— Wań, ty powiedz jemu, naczelnikowi, że ja mu coś takiego wyjawię, co go bardzo ucieszy... Wszystkich jego żołnierzy ucieszy... Tylko niech on mnie puści... My jego przyjaciele... My dawni sąsiedzi jego narodu... My gotowi mu wszystko oddać: i złoto, i całą kopalnię, tylko niech nas na wolność puści!... — przekładał rozważnie Biełkin, zwracając się w stronę naczelnika.
W miarę jak Wań tłumaczył, wzgardliwy uśmiech wykrzywił wąskie usta Mongoła.
— Cóż on mnie może powiedzieć takiego, czego nie mogłaby wymóc na nim moja nahajka!?... — kazał przetłumaczyć zkolei Waniowi.
— To jest taka rzecz, o którą nawet spytać się nie przyjdzie nikomu do głowy... — nastawał Biełkin.
— Niech on przedtem powie, gdzie się podziały nasze owce i wasze złoto?!

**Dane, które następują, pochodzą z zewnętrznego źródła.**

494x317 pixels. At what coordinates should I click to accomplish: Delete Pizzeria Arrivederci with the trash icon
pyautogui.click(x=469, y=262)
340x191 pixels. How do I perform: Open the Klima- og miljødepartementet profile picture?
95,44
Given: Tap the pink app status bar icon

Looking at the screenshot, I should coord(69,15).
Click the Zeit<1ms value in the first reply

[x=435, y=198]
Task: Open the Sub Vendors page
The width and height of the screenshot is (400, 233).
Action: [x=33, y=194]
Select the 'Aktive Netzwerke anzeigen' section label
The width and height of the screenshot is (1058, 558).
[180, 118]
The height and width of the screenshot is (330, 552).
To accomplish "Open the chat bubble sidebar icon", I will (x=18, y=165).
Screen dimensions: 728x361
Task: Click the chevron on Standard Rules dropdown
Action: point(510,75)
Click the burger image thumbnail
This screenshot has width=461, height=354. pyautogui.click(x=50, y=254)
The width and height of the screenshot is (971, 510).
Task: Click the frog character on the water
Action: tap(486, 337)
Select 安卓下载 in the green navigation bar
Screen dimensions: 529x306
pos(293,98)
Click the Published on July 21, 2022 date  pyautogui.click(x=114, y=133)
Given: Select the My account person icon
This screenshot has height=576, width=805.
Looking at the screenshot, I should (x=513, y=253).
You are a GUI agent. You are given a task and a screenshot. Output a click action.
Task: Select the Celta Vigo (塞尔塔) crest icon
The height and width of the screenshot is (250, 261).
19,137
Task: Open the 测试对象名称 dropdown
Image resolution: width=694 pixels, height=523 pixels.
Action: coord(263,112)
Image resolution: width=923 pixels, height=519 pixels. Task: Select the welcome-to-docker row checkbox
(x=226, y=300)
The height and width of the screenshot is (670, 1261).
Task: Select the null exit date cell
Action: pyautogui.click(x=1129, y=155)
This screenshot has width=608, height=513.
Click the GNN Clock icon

— O waszych owcach nic nie wiemy... To nie my... Może to inni jacyś bezdomni włóczędzy. Gdzież my, osiadli ludzie, uczciwi poszukiwacze złota, śmielibyśmy naszych zacnych sąsiadów rabować?! — śpiewał Biełkin.
— A co, mówiłem!... — szepnął Maciek do Hanki.
— Dobrze. Zrobię rewizję, ale jak znajdę, to skórę każę z was ściągnąć, jak z tych baranów... — przerwał mongolski dowódca.
Strona:Wacław Sieroszewski - Dalaj-Lama Część pierwsza.djvu/150
Ta strona została przepisana.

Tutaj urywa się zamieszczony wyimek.